Texto original:
Refleti um pouco mais sobre a questão e cheguei a uma conclusão rápida. Talvez rápida demais, não deu tempo de lembrar todos os livros que já li e nem mesmo de todos os que mais gostei. Mas enfim, a resposta envolve muito mais do que o livro, mas principalmente o que o autor vivenciou para desenvolver a narrativa: Estação Carandiru, de Dráuzio Varella.
Quando comecei a ler Estação Carandiru eu estava 100% imersa no universo materno. Minha primeira filha tinha um ano e estava dando os primeiros passos. Passei aquele ano sem tempo para nada. Entre tantas coisas que escolhi abrir mão por conta daquele momento, uma das que mais me fazia falta era a leitura. Havia um ano que eu não folheava nem a revista Veja.
Quando enfim ousei reatar o antigo relacionamento sério com os livros, o eleito foi, nada mais nada menos que Estação Carandiru. Quando a gente ama, não importa o tempo que se esteve separado, é só chegar perto que o coração acelera e a paixão pega fogo de novo. E foi assim que aconteceu entre eu e meu novo livro.
Aquele ano sem ler foi emblemático. Minha sorte é que foi uma escolha. Ser mãe em tempo integral e dedicar tudo de mim à causa da maternidade sempre foi o maior sonho da minha vida. E chegada a hora, arregacei as mangas e abracei a oportunidade tão aguardada.

Enunciado:
Reproduza na íntegra, sem alterações, o texto acima sobre a leitura de Estação Carandiru.

Dados brutos:
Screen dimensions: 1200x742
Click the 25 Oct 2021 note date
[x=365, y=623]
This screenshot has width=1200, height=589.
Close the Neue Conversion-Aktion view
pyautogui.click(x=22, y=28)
---
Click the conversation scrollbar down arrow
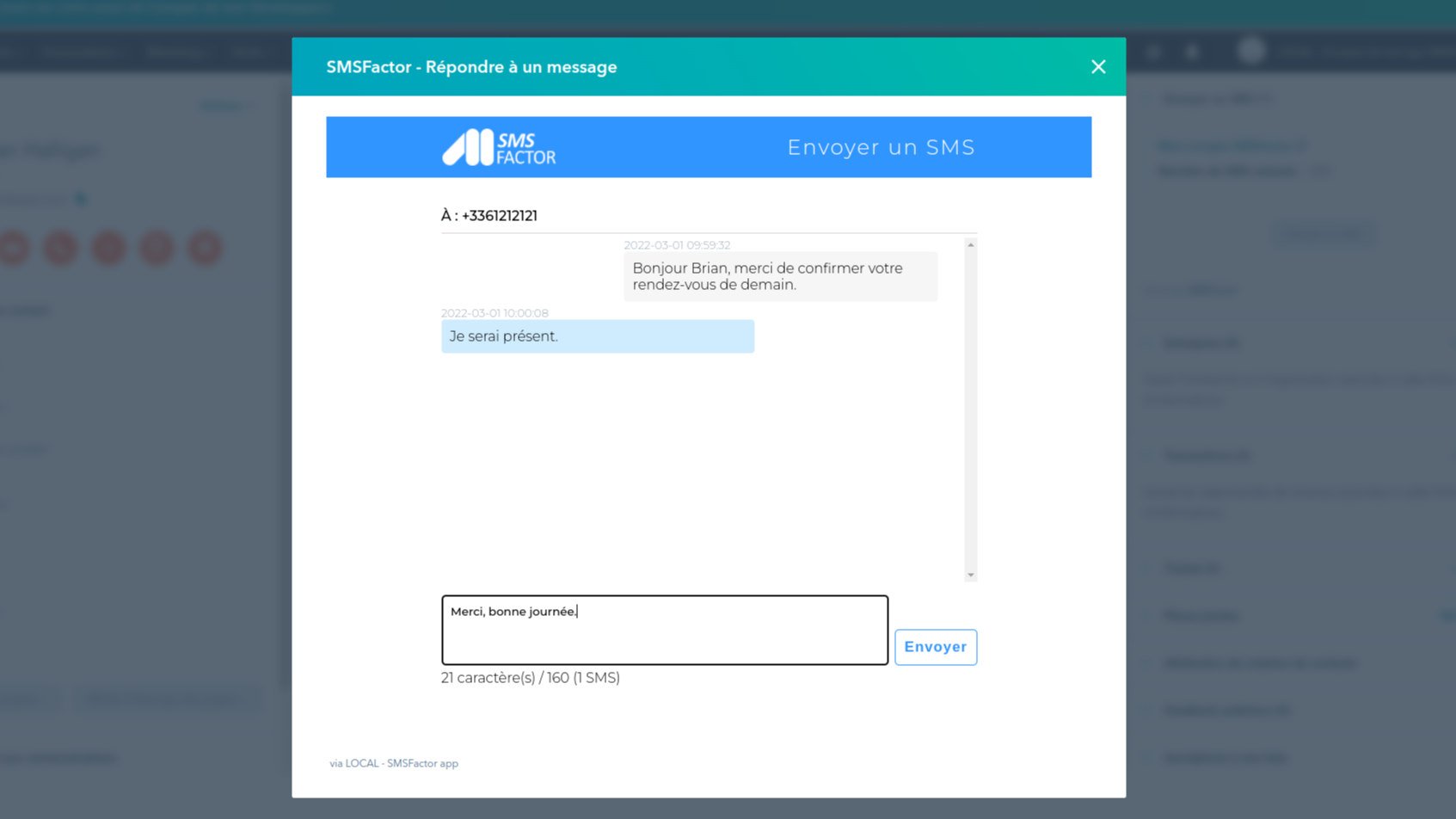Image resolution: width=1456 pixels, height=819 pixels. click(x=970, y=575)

Resolução:
Refleti um pouco mais sobre a questão e cheguei a uma conclusão rápida. Talvez rápida demais, não deu tempo de lembrar todos os livros que já li e nem mesmo de todos os que mais gostei. Mas enfim, a resposta envolve muito mais do que o livro, mas principalmente o que o autor vivenciou para desenvolver a narrativa: Estação Carandiru, de Dráuzio Varella.
Quando comecei a ler Estação Carandiru eu estava 100% imersa no universo materno. Minha primeira filha tinha um ano e estava dando os primeiros passos. Passei aquele ano sem tempo para nada. Entre tantas coisas que escolhi abrir mão por conta daquele momento, uma das que mais me fazia falta era a leitura. Havia um ano que eu não folheava nem a revista Veja.
Quando enfim ousei reatar o antigo relacionamento sério com os livros, o eleito foi, nada mais nada menos que Estação Carandiru. Quando a gente ama, não importa o tempo que se esteve separado, é só chegar perto que o coração acelera e a paixão pega fogo de novo. E foi assim que aconteceu entre eu e meu novo livro.
Aquele ano sem ler foi emblemático. Minha sorte é que foi uma escolha. Ser mãe em tempo integral e dedicar tudo de mim à causa da maternidade sempre foi o maior sonho da minha vida. E chegada a hora, arregacei as mangas e abracei a oportunidade tão aguardada.